## begin Excerpt

The Administrator and the Trust understand that some or all of the
services described in this subparagraph (d) may be deemed to represent services
primarily intended to result in the sale of Class D Shares ("Special Class D
Services"). The Administrator agrees to present reports as to out-of-pocket
expenditures and internal expense allocations of the Administrator and the
Distributor at least quarterly and in a manner that permits the Qualified
Trustees (hereinafter defined) to determine that portion of the fees hereunder
which represents reimbursement in respect of Special Class D Services.
(e) Personnel. The Administrator shall also make its officers and
employees available to the Board of Trustees and officers of the Trust for
consultation and discussions regarding the administration of the Funds and
services provided to the Funds under this Agreement.
(f) Standards; Reports. In performing these services, the Administrator:
(i) Shall conform with the 1940 Act and all rules and regulations
thereunder, with all other applicable federal, state and foreign laws
and regulations, with any applicable procedures adopted by the Trust's
Board of Trustees, and with the provisions of the Trust's Registration
Statement filed on Form N-1A as supplemented or amended from time to
time;
(ii) Will make available to the Trust, promptly upon request, any of
the Funds' books and records as are maintained under this Agreement, and
will furnish to regulatory authorities having the requisite authority
any such books and records and any information or reports in connection
with the Administrator's services under this Agreement that may be
requested in order to ascertain whether the operations of the Trust are
being conducted in a manner consistent with applicable laws and
regulations.

## end Excerpt

> **Challenge 1**
Answer these questions using the administration agreement excerpt:
(a) How often must the Administrator present reports on out-of-pocket expenditures and internal expense allocations?
(b) To whom must the Administrator make its officers and employees available for consultation?
(c) On which form was the Trust's Registration Statement filed?
> **Challenge 2**
Copy the administration agreement excerpt word for word from "(e) Personnel. The" to "under this Agreement.".

## begin Entries

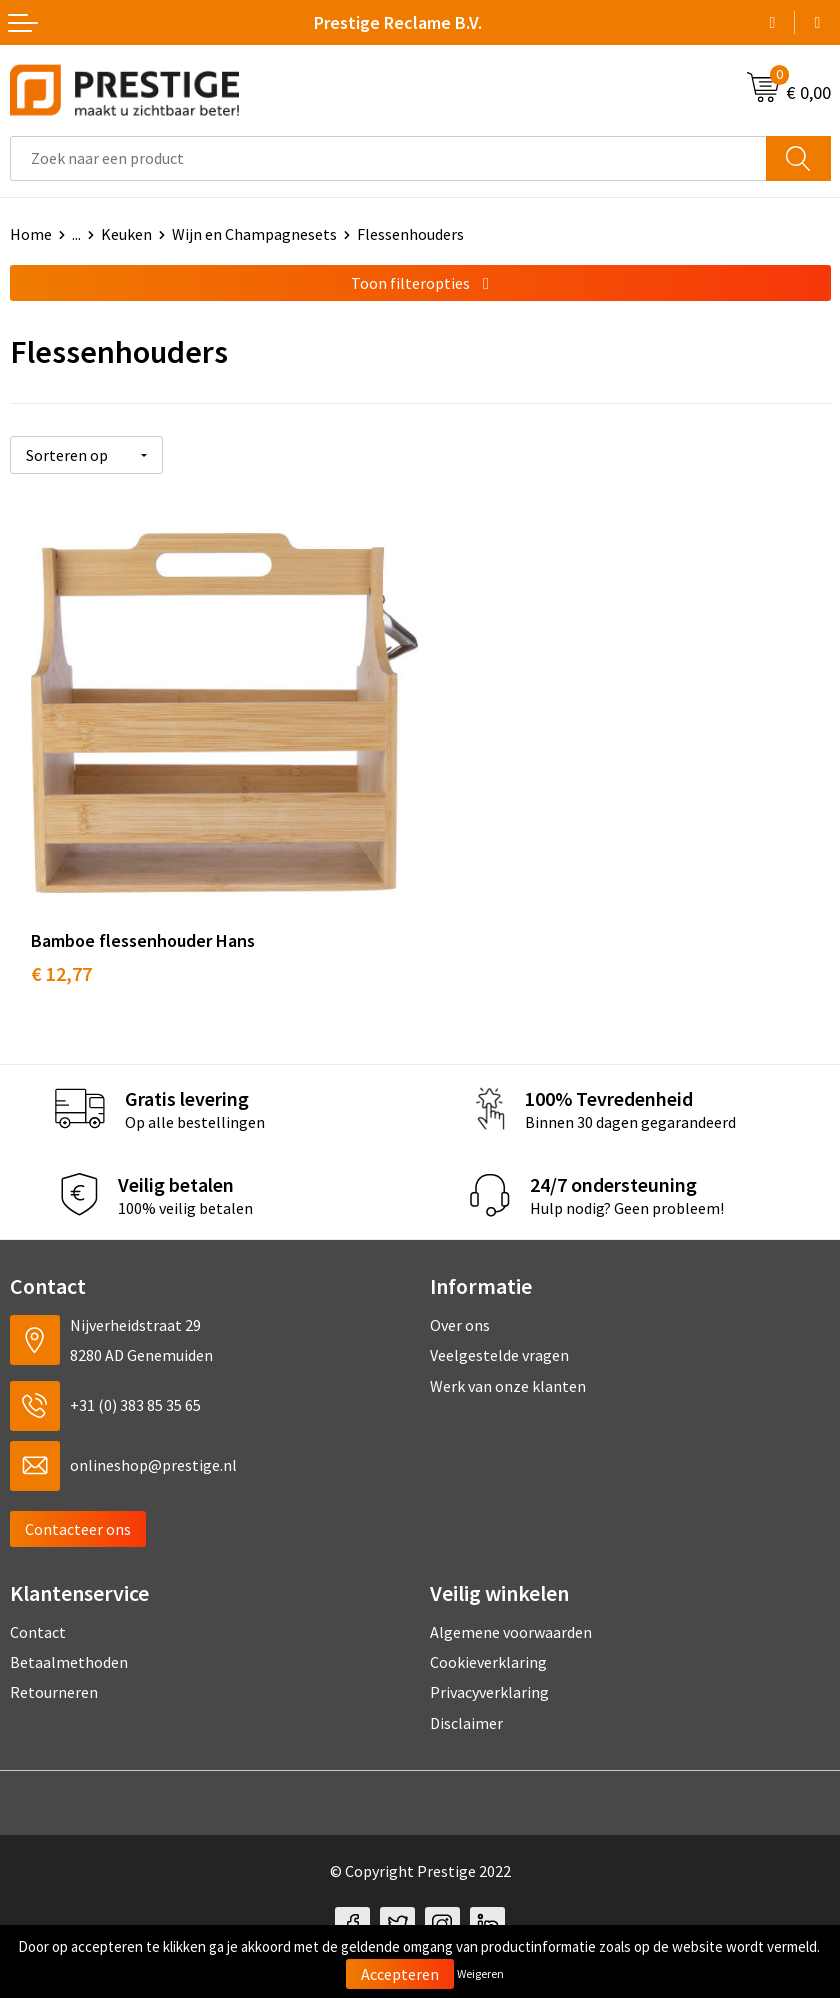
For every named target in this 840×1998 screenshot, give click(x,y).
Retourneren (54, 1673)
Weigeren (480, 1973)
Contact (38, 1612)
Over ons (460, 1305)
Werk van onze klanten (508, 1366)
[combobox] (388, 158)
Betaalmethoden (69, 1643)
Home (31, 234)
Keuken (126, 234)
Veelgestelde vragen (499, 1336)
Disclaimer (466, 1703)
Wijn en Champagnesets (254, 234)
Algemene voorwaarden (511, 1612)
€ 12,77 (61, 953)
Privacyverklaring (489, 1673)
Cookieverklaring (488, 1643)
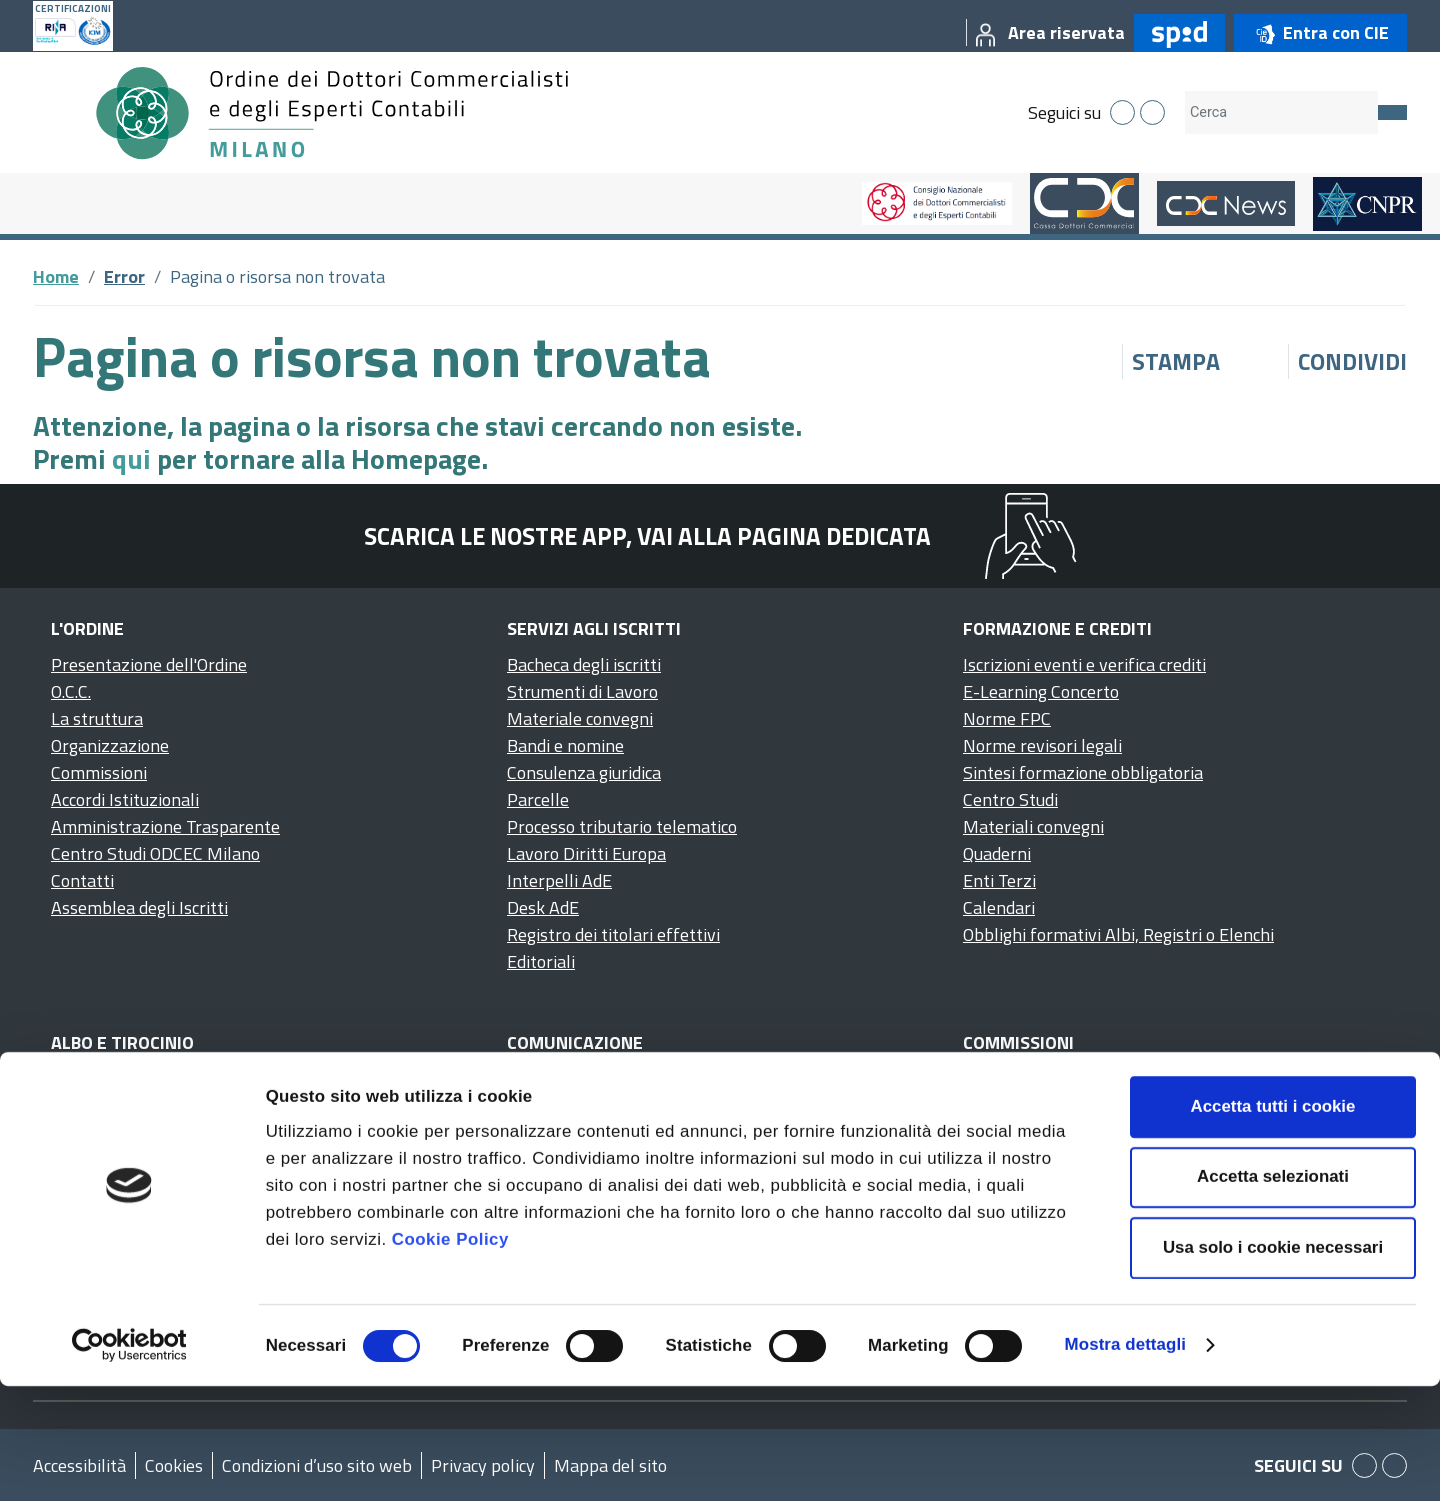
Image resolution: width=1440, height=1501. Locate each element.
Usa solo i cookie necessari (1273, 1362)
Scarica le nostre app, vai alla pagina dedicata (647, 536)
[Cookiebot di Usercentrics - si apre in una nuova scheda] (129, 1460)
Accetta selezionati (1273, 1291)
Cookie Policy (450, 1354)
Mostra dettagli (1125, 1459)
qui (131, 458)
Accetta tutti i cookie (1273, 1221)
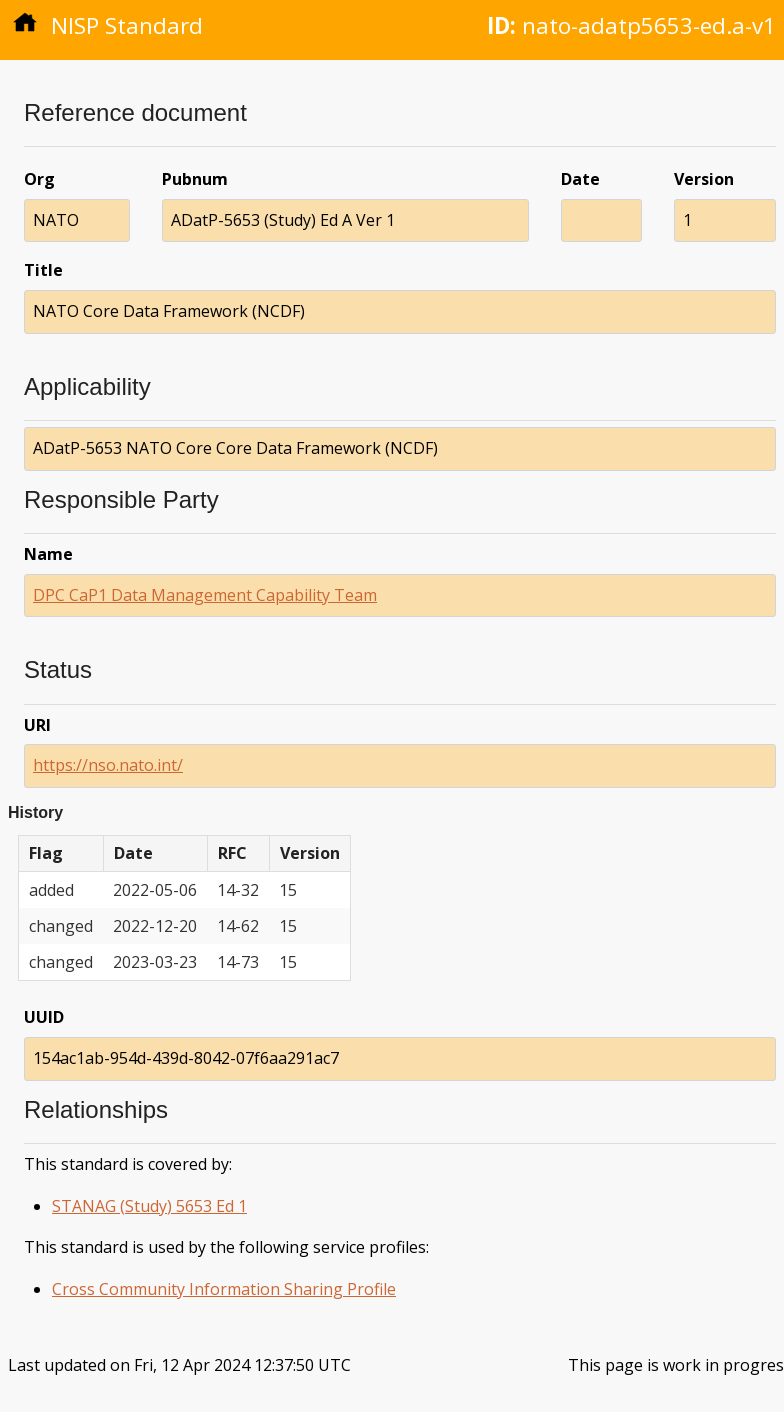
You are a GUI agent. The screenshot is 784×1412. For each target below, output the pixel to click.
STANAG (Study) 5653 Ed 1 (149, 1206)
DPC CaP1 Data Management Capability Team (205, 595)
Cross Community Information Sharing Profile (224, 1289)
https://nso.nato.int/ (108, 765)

## end Entries

> **Written reply 1**
(a) At least quarterly.
(b) The Board of Trustees and officers of the Trust.
(c) Form N-1A.

> **Written reply 2**
(e) Personnel. The Administrator shall also make its officers and
employees available to the Board of Trustees and officers of the Trust for
consultation and discussions regarding the administration of the Funds and
services provided to the Funds under this Agreement.